For Mr Singh, the decision to leave his country wasn’t an easy one. He first considered moving to another Indian city, but feared that he would be treated just as badly.
“The culture is not open-minded for gay people,” he said. “Being gay over there is a big issue.”
India only decriminalised gay sex in 2018 and same-sex marriage remains illegal.
His brother soon put him in touch with an India-based “travel agency” – part of a sophisticated and expensive smuggling network that took him first to Turkey – where “life was very tough” – and then to France, where he briefly considered staying but was unable to find work. The entire trip took him just over six months.
Eventually, his “travel agent” arranged for him to join a small group of Indians headed to the US, where many – Mr Singh included – had family members.
“He charged us a lot of money,” Mr Singh said. “[But] from France he got me to Cancun, and from there to Mexico City and north.”
Immigrants such as Mr Singh often see the US as “the ultimate gateway” to a better life, said Mr Ahluwalia, the lawyer.
The enormous distances involved, however, make the trip to the US extremely challenging.
Traditionally, Indian migrants who arrive at the US-Mexican border use “door-to-door” smuggling services, with journeys arranged from India to South America. They are often guided the entire way and travel in small groups with their fellow countrymen who speak the same language, rather than individually or with only family members.
These networks often begin with India-based “travel agents” which outsource parts of the journey to partner criminal groups in Latin America.
Jessica Bolter, an analyst at the Washington DC-based Migration Policy Institute, said that the number of Indian migrants is also rising as a result of a “ripple effect” that takes place when those who have used these services successfully recommend them to friends or family back in India.
“It naturally expands and draws more migrants,” she said. “Of course, that doesn’t happen without migrants wanting to leave originally.”
The experiences of Manpreet – a 20-year-old from Punjab who asked that only his first name be used – are typical of those who have taken the southern route in the past. A vocal critic of India’s ruling BJP (Bharatiya Jannata Party), he fled the country after being persecuted for his political beliefs.

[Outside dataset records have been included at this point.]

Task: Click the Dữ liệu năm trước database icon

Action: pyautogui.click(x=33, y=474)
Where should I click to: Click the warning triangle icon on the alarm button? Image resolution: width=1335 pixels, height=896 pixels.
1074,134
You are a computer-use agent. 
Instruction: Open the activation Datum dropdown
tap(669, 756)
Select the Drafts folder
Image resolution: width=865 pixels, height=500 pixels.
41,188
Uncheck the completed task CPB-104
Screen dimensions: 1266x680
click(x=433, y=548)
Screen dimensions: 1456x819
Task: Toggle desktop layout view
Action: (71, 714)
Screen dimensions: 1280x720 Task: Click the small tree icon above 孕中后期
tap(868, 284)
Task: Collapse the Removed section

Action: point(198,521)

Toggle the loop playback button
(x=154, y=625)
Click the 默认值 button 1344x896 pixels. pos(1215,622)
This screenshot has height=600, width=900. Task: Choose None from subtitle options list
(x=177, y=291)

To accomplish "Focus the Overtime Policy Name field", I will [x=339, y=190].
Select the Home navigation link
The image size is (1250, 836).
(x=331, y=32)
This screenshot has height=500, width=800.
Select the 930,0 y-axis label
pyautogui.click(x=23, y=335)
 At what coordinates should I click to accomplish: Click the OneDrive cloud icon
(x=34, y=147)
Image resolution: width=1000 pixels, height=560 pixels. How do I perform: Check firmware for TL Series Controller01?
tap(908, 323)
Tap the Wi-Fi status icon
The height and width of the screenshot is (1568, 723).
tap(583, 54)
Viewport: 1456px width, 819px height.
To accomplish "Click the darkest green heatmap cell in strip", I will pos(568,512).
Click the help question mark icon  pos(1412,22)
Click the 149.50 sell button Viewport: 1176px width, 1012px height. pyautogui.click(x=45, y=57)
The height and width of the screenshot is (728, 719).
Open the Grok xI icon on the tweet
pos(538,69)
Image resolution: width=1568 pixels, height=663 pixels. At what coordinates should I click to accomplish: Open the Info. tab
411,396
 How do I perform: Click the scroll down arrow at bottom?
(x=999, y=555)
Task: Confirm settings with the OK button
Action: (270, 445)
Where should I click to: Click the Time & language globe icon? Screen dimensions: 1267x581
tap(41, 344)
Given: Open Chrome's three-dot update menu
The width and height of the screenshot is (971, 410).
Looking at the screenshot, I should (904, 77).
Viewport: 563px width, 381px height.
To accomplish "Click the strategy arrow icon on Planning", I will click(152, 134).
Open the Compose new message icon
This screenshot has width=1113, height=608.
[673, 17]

“From Ecuador I took a bus to Colombia, and from Colombia I took a bus to Panama,” Manpreet recalled in an interview with the BBC from California. “From there, via a boat, I [went to] Nicaragua and Guatemala, and then Mexico and entered the US.”
Even guided by seasoned smugglers, the trip to the border is often one that is fraught with dangers, including robberies and extortion at the hands of local gangs or corrupt authorities or extreme weather, injuries and illness.
These dangers were highlighted in 2019, when a 6-year-old Indian girl from Punjab was found dead in the scorching desert near the border town of Lukeville, Arizona – a case that made headlines in India. It was later reported that she died in temperatures of over 42 C (108 F) after her mother left her with a group of other Indians to search for water.
An uncertain fresh start
Once in the US, migrants such as Mr Singh begin a long legal process to apply for asylum. Most often, it begins with what US officials term a “credible fear interview,” in which they must convince authorities they face persecution if returned home.
“This first step is the most important,” Mr Ahluwalia explained. “If he [the officer] deems there is no credible fear, your case is never going to move forward. That is very catastrophic.”
If an asylum officer believes these fears are credible, would-be asylum seekers are likely to be issued a notice to appear before an immigration judge who will consider their request.
The process is lengthy – with wait times of several years now the norm across the US – with no promise of a positive outcome.
Mr Singh, for his part, has been in the US since late June. At the moment, he is saving up money to hire a lawyer.
While his long-term future in the US is by no means guaranteed, and his journey was long, it was better than the alternative, he said.
“I would always fear for my life,” he added. “Since I have been here, I have never felt such a thing.”